C’est une première pour Moscou. L’entreprise aérospatiale privée russe Bureau 1440 a mis en orbite 16 satellites dans le cadre du projet Rassvet. On parle d’une constellation en orbite basse pour fournir de l’internet haut débit à l’échelle de la Russie, puis du monde entier. En gros, c’est le Starlink russe.

Il faut dire que le contexte donne un sens particulier à ce lancement. En février 2026, SpaceX a mis en place un filtre sur son réseau Starlink en Ukraine. Les terminaux non enregistrés ou obtenus illégalement par l’armée russe ont été coupés. Résultat, les forces de Moscou ont perdu un outil de communication essentiel sur le front. Depuis, l’armée ukrainienne a repris l’initiative dans plusieurs secteurs. C’est cette dépendance aux technologies du rival qui a accéléré le projet Rassvet.
La Russie se lance dans la course à la connexion satellitaire
Le Bureau 1440 a présenté ce lancement comme « le passage de la phase expérimentale à la mise en place d’un vrai service de communication ». L’entreprise ajoute que « des dizaines de lancements et des centaines de satellites sont prévus pour permettre des communications à l’échelle mondiale ». C’est ambitieux. Sauf que voilà, 16 satellites en orbite, c’est insignifiant. SpaceX a déjà déployé plus de 10 000 engins pour son réseau Starlink qui couvre 32 pays et touche 1,7 milliard de personnes.
Le projet Rassvet, dont le nom signifie « aube » en russe, ne part pas de zéro. L’entreprise a déjà envoyé trois satellites de test en juin 2023, puis trois autres en mai 2024. Lors du premier test, l’entreprise a réussi une session de communication avec un débit de 10 Mbps et une latence de 41 millisecondes. C’est correct pour un prototype, mais loin des performances de Starlink qui propose aujourd’hui des débits bien supérieurs.
Pour rappel, le Bureau 1440 a été fondé en 2020. L’entreprise est rattachée à ICS Holding, un groupe informatique russe. Alexeï Chelobkov, PDG de la maison mère, a confirmé que la prochaine étape comprendra des dizaines de lancements en plus.
Un objectif ambitieux mais en retard sur Starlink
Dmitri Bakanov, le directeur de Roscosmos, a précisé que plus de 900 satellites en orbite basse seront envoyés d’ici 2035. L’exploitation commerciale d’environ 250 satellites est prévue pour l’année prochaine. Selon le calendrier officiel, 172 satellites devaient être lancés d’ici la fin 2026. Mais ce calendrier a déjà pris du retard. Le lancement de ce premier lot était prévu fin 2025.
Mais alors combien ça coûte ? Le gouvernement russe a annoncé 1,26 milliard de dollars de fonds publics pour le programme. En parallèle, le Bureau 1440 prévoit d’investir 4 milliards de dollars supplémentaires sur ses fonds propres d’ici 2030. On parle donc de plus de 5 milliards au total. C’est une somme colossale pour la Russie.

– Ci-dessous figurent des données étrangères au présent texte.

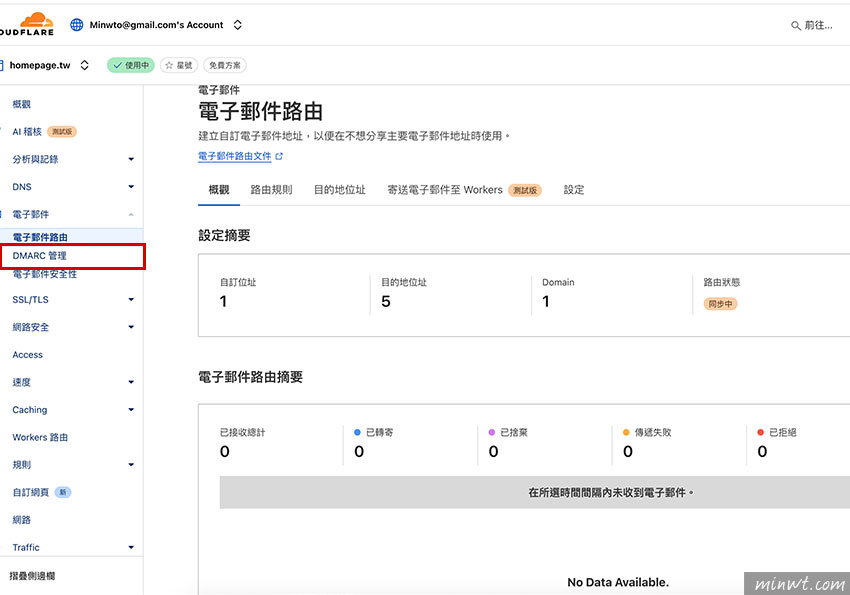The width and height of the screenshot is (850, 595).
Task: Click the 免費方案 plan badge
Action: coord(225,65)
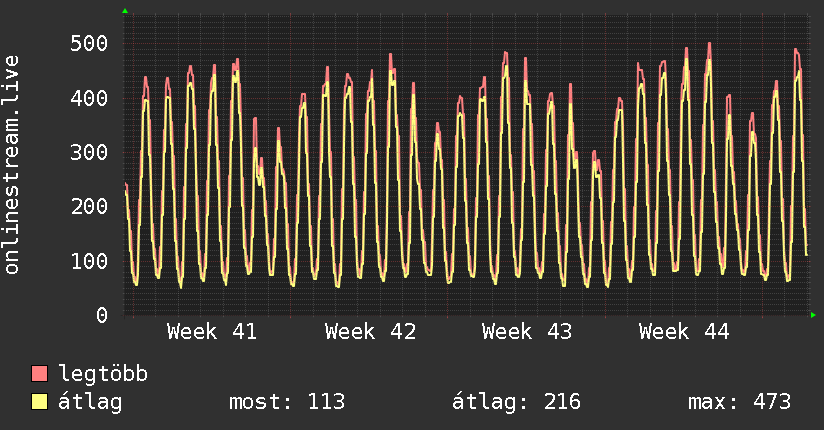Image resolution: width=824 pixels, height=430 pixels.
Task: Select the Week 44 axis label
Action: 684,332
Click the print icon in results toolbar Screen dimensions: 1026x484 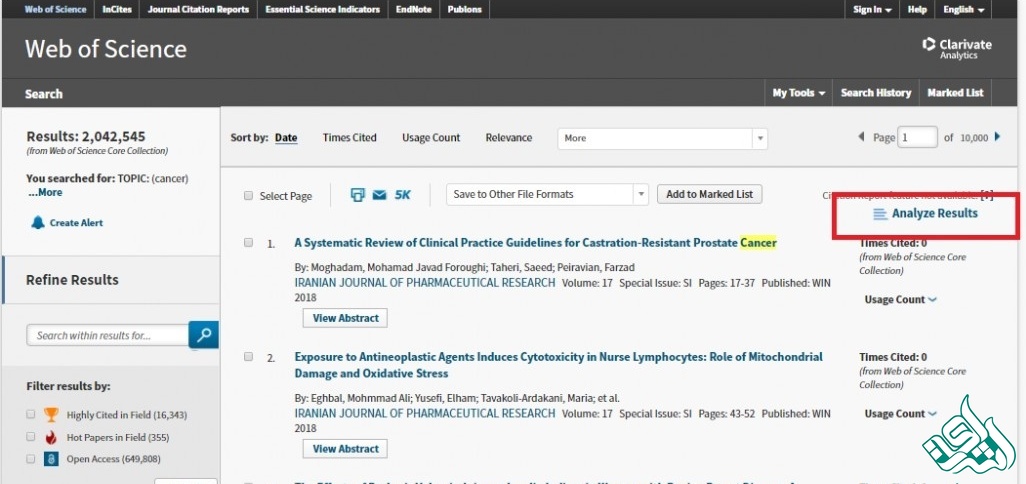click(358, 195)
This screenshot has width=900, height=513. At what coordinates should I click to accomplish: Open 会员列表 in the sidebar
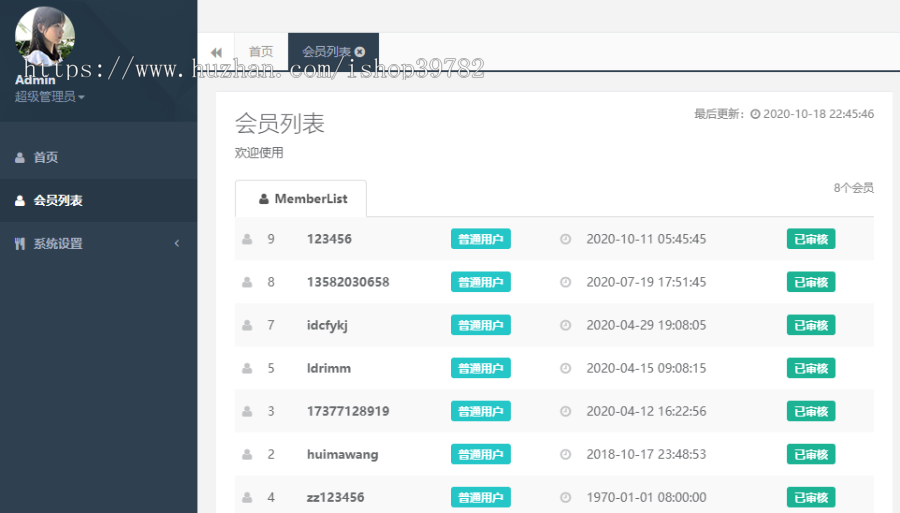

En comparaison, SpaceX a investi des dizaines de milliards dans Starlink et bénéficie d’une cadence de lancement que Roscosmos ne peut pas suivre. La fusée Soyouz 2.1b utilisée pour ce tir est fiable, mais elle date de l’ère soviétique. SpaceX lance des Falcon 9 réutilisables à un rythme de plusieurs tirs par semaine.
La Russie veut se libérer de la dépendance aux technologies étasuniennes
Le spécialiste spatial russe Vitali Egorov estime qu’il faudra au moins 250 satellites en orbite pour que Rassvet devienne un service de communication fonctionnel. On en est à 16. La route est encore très longue. Et puis il y a la question de la qualité. Les satellites du Bureau 1440 embarquent des terminaux laser intersatellites, des moteurs à plasma et une compatibilité 5G NTN. C’est prometteur sur le papier.
Sauf qu’aucun de ces composants n’a été testé à grande échelle. Bref, la Russie pose la première pierre de son internet spatial. Le fossé avec Starlink reste gigantesque, mais Moscou n’a plus le choix. Sans alternative souveraine, les communications militaires et civiles du pays restent à la merci des décisions d’Elon Musk.
- Bureau 1440 a mis en orbite 16 satellites Rassvet pour lancer la future constellation russe d’internet haut débit en orbite basse.
- Moscou accélère le projet après la coupure de terminaux Starlink utilisés par l’armée russe en Ukraine.
- Le lancement marque une première, mais Rassvet reste très loin de Starlink avec seulement 16 satellites en orbite.